Whether it's Chinese or Russian propaganda agencies, online scammers or

AI chatbots

, it pays to be female - proving that while technology may grow more and more sophisticated, the human brain remains surprisingly easy to hack thanks in part to age-old

gender stereotypes

that have migrated from the real world to the virtual. "You want to inject some emotion and warmth and a very easy way to do that is to pick a woman's face and voice," said Sylvie Borau, an online researcher in Toulouse, France, whose work has found that internet users prefer "female" bots and see them as more human than "male" versions. People tend to see women as warmer, less threatening and more agreeable than men, Borau said.

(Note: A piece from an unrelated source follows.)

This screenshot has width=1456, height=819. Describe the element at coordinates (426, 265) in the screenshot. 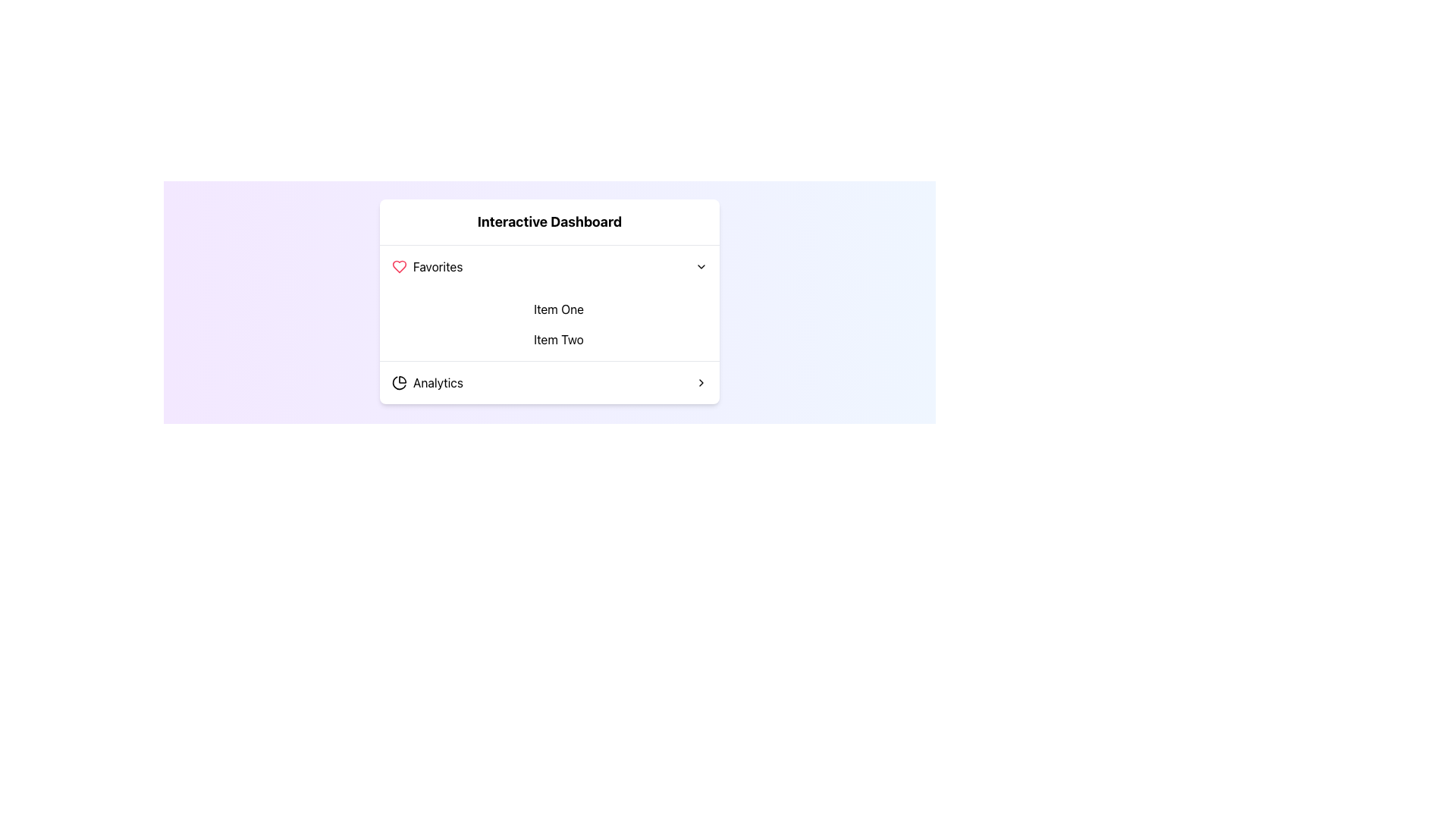

I see `the horizontal group containing a heart-shaped icon and the text label 'Favorites'` at that location.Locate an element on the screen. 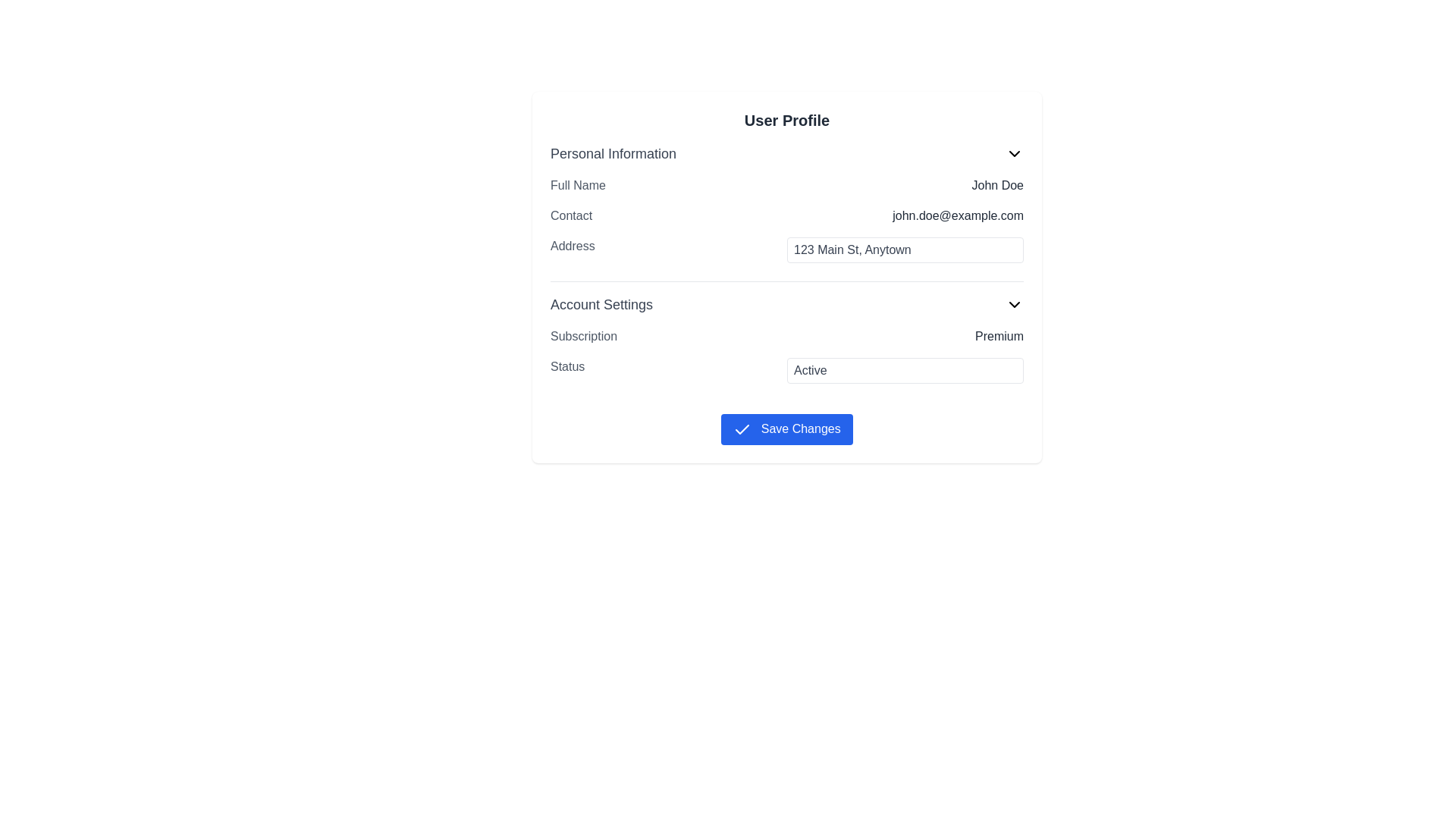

Men, meanwhile, are often perceived to be hostile. Because of this many people may be, consciously or unconsciously, more willing to engage with a fake account that poses as female.
When OpenAI CEO Sam Altman was searching for a new voice for the ChatGPT AI programme, he approached Scarlett Johansson, who said Altman told her that users would find her voice - which served as the eponymous voice assistant in the movie "Her" - "comforting". Johansson declined Altman's request and threatened to sue when the company went with what she called an "eerily similar" voice. OpenAI put the new voice on hold.
Feminine profile pictures, particularly ones showing women with flawless skin, lush lips and wide eyes in revealing outfits, can be another online lure for many men. Female social media profiles receive on average more than three times the views compared to those of males, according to an analysis of over 40,000 profiles. Female profiles that claim to be younger get the most views, it found.
A report from the UN suggested there's an even more obvious reason why so many fake accounts and chatbots are female: they were created by men. It said greater diversity in programming and AI development could lead to fewer sexist stereotypes embedded in their products.